The listing below contains a span that opens with the line containing "Task: Click Convert to FAT32 link" and closes with the line containing "Expand the 快捷导航 dropdown menu". Return that span exactly.

Source material =
◇ ◇ ◇ ◇

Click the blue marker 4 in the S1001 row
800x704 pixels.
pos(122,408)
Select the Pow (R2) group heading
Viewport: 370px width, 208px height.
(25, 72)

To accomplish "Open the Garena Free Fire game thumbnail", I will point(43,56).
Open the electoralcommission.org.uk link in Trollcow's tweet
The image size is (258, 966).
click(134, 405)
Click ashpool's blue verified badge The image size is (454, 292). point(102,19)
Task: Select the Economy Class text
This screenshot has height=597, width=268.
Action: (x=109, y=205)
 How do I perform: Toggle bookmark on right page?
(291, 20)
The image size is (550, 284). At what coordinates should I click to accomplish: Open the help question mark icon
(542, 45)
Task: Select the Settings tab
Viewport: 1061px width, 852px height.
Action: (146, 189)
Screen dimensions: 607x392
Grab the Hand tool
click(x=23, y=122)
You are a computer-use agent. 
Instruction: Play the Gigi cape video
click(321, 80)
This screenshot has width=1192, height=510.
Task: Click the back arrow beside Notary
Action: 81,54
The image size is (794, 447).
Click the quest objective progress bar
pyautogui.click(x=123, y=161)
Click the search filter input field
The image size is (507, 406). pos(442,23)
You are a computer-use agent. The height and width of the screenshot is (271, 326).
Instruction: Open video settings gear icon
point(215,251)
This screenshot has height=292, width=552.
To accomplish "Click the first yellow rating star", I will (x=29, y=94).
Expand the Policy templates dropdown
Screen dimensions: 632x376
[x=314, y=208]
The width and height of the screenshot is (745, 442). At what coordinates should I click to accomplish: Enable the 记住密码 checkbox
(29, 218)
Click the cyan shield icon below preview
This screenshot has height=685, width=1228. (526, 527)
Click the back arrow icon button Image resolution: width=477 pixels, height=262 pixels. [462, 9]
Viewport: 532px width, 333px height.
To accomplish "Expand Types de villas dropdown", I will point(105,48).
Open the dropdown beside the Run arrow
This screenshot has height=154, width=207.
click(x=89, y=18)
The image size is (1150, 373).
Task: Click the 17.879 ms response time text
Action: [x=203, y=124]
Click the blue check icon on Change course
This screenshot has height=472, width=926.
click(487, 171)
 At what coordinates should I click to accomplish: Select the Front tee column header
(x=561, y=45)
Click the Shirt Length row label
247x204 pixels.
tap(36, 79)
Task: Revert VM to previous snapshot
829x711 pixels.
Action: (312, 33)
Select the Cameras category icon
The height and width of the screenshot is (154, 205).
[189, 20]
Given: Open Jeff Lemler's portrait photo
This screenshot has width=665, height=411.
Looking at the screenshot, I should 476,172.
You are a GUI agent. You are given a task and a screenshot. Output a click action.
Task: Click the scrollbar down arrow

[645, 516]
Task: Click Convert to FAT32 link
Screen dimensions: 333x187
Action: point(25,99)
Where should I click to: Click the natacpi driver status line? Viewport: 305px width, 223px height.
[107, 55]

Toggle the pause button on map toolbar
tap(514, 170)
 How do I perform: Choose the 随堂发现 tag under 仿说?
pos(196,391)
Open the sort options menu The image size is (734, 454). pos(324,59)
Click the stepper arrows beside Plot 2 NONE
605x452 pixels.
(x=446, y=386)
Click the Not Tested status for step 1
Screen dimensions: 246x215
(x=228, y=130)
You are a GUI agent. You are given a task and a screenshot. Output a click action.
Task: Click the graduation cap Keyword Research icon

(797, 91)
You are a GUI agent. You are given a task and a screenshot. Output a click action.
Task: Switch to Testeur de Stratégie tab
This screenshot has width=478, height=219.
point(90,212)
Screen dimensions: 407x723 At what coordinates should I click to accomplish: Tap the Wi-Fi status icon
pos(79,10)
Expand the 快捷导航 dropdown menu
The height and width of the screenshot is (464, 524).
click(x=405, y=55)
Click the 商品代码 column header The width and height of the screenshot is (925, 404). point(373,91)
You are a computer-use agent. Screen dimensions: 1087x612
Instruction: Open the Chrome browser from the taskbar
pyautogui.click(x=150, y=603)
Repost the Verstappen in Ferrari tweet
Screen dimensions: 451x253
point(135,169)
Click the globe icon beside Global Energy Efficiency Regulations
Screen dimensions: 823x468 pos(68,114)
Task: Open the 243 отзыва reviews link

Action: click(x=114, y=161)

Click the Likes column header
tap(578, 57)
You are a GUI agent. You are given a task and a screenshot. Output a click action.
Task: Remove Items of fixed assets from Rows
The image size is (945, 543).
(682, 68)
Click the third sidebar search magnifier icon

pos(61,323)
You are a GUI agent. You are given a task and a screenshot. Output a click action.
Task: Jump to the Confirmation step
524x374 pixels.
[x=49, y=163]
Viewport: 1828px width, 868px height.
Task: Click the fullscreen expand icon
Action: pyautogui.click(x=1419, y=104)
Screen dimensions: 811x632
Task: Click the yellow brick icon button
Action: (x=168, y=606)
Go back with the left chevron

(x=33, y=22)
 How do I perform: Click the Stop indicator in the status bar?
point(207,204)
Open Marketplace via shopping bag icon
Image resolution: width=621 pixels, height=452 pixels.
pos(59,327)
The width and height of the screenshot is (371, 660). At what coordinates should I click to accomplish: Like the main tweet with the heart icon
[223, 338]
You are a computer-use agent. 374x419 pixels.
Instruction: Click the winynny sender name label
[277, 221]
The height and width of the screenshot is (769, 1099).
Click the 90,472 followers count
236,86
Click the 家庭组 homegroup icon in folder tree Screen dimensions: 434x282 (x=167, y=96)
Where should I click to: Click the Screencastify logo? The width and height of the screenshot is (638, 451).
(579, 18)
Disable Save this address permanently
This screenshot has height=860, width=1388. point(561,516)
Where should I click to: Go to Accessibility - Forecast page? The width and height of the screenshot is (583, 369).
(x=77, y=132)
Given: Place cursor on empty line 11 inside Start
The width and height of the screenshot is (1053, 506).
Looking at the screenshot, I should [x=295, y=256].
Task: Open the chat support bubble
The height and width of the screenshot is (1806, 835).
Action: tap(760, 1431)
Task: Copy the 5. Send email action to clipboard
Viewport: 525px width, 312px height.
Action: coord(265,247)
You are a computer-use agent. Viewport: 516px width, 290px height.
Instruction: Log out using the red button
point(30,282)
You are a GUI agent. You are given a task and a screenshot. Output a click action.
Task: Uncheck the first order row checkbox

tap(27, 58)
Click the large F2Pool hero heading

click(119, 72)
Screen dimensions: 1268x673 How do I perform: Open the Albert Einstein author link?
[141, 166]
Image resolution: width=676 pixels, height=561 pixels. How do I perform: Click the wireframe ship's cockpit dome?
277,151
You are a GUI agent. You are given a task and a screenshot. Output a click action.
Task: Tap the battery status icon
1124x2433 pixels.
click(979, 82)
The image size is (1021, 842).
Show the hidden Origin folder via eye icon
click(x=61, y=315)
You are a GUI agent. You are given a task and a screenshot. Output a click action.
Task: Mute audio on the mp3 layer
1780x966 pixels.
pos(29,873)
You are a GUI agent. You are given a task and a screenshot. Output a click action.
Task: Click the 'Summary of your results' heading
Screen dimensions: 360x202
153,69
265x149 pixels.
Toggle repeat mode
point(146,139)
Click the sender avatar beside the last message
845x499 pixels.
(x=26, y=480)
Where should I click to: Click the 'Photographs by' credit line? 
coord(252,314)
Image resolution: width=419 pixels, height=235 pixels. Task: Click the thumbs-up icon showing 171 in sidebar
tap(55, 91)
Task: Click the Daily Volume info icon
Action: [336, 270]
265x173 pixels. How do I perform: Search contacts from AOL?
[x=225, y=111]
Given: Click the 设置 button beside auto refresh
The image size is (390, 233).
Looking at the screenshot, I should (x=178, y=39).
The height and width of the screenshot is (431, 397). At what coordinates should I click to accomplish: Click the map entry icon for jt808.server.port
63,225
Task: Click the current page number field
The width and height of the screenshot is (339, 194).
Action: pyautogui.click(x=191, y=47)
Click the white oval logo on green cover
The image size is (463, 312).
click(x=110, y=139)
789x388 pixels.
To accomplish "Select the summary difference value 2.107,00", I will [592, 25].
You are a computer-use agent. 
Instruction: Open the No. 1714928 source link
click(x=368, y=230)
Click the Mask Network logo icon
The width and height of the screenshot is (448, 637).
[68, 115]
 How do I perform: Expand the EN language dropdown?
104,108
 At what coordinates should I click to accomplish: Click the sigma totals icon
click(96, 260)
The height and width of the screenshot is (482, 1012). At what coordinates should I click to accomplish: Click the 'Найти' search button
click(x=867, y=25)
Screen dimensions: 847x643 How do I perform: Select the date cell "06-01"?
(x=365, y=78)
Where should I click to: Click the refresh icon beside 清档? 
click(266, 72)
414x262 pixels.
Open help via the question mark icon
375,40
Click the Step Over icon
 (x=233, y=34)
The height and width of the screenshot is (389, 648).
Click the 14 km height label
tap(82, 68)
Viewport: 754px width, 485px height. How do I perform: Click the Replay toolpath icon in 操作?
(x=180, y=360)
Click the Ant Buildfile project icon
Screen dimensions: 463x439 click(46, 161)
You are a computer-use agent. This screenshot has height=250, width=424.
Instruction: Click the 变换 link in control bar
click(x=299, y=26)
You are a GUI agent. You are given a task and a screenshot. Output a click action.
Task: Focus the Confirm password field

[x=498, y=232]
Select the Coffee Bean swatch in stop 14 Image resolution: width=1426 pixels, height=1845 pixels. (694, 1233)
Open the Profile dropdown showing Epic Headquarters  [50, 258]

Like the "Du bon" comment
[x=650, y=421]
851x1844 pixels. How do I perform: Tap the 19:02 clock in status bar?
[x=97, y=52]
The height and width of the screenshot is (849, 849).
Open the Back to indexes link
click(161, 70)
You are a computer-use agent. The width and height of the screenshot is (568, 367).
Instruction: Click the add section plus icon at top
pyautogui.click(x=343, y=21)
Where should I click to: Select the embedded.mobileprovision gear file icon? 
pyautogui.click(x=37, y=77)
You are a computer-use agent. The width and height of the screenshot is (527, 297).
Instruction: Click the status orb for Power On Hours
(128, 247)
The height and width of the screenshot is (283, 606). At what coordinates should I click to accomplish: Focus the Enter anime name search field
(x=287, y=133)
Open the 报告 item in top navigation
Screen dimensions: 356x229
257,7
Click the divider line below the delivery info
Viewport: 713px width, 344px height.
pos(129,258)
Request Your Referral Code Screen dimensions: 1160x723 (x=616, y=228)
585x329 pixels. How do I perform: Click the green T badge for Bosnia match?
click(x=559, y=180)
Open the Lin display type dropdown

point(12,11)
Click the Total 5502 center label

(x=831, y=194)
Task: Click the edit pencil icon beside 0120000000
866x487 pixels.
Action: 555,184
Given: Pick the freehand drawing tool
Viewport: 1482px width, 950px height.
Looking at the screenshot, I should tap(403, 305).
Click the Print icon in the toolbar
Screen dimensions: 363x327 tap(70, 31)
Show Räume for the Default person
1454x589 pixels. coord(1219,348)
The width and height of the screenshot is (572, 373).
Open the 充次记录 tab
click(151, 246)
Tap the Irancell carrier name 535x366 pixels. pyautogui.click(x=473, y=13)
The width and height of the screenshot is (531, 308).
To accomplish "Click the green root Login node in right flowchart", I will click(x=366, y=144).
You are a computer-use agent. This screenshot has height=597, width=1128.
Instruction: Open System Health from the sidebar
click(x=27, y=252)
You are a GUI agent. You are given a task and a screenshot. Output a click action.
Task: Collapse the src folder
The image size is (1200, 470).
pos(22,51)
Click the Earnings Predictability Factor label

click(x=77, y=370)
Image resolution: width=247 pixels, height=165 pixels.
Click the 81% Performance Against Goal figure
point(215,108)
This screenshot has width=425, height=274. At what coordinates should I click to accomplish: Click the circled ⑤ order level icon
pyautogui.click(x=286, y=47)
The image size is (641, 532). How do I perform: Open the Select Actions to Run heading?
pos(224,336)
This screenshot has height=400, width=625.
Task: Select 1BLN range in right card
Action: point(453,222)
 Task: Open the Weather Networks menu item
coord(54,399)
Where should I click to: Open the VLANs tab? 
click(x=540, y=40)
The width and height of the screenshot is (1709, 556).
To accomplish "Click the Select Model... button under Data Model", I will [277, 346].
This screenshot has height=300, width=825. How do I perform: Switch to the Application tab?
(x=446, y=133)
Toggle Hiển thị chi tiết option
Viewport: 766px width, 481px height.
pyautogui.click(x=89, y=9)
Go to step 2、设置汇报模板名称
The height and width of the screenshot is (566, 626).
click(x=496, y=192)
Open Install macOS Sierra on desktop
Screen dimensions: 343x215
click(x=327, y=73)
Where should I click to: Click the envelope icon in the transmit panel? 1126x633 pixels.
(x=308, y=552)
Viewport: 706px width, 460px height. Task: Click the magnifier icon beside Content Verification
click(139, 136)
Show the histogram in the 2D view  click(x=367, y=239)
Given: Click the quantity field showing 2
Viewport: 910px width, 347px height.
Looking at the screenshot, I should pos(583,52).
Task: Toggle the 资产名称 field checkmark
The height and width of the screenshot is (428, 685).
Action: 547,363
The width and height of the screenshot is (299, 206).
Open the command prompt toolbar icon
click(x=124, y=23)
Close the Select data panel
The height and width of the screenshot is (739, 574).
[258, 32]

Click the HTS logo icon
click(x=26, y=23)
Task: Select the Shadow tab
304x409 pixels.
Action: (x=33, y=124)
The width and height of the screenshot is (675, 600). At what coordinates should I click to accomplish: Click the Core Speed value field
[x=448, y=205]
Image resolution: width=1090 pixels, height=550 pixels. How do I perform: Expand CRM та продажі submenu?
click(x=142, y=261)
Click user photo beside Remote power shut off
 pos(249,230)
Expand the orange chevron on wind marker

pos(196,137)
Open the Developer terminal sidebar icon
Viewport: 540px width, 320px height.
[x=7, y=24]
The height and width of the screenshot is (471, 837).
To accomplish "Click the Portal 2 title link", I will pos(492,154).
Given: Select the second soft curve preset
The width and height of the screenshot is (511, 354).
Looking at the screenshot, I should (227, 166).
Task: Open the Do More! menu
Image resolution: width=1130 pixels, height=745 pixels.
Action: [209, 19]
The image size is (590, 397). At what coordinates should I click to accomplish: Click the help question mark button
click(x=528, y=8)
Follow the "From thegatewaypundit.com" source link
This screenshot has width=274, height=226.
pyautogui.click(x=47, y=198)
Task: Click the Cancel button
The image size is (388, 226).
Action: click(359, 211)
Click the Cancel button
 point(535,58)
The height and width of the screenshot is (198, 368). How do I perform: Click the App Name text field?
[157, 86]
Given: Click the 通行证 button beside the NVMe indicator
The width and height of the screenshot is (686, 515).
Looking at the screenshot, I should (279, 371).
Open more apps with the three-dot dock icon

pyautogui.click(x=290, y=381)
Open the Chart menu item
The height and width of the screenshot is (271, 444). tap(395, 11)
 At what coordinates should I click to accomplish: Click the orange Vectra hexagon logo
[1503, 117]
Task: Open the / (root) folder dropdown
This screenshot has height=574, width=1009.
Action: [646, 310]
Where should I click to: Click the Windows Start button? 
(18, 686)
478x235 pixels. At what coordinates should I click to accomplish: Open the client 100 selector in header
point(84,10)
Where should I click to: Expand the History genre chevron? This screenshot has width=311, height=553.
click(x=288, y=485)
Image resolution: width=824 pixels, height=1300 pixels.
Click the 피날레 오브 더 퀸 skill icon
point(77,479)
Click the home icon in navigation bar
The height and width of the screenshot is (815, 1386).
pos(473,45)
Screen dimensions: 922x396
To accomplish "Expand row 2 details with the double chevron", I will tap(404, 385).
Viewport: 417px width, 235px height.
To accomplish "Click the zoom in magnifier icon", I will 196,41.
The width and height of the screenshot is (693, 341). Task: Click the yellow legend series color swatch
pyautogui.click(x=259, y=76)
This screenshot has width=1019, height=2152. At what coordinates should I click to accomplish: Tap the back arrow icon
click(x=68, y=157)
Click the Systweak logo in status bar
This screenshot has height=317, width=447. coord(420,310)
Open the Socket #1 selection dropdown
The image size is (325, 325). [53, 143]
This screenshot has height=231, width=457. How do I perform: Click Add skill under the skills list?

◇ ◇ ◇ ◇

Answer area =
Task: Click Convert to FAT32 link
Screen dimensions: 333x187
Action: point(25,99)
Where should I click to: Click the natacpi driver status line? Viewport: 305px width, 223px height.
[107, 55]

Toggle the pause button on map toolbar
tap(514, 170)
 How do I perform: Choose the 随堂发现 tag under 仿说?
pos(196,391)
Open the sort options menu The image size is (734, 454). pos(324,59)
Click the stepper arrows beside Plot 2 NONE
605x452 pixels.
(x=446, y=386)
Click the Not Tested status for step 1
Screen dimensions: 246x215
(x=228, y=130)
You are a GUI agent. You are given a task and a screenshot. Output a click action.
Task: Click the graduation cap Keyword Research icon

(797, 91)
You are a GUI agent. You are given a task and a screenshot. Output a click action.
Task: Switch to Testeur de Stratégie tab
This screenshot has width=478, height=219.
point(90,212)
Screen dimensions: 407x723 At what coordinates should I click to accomplish: Tap the Wi-Fi status icon
pos(79,10)
Expand the 快捷导航 dropdown menu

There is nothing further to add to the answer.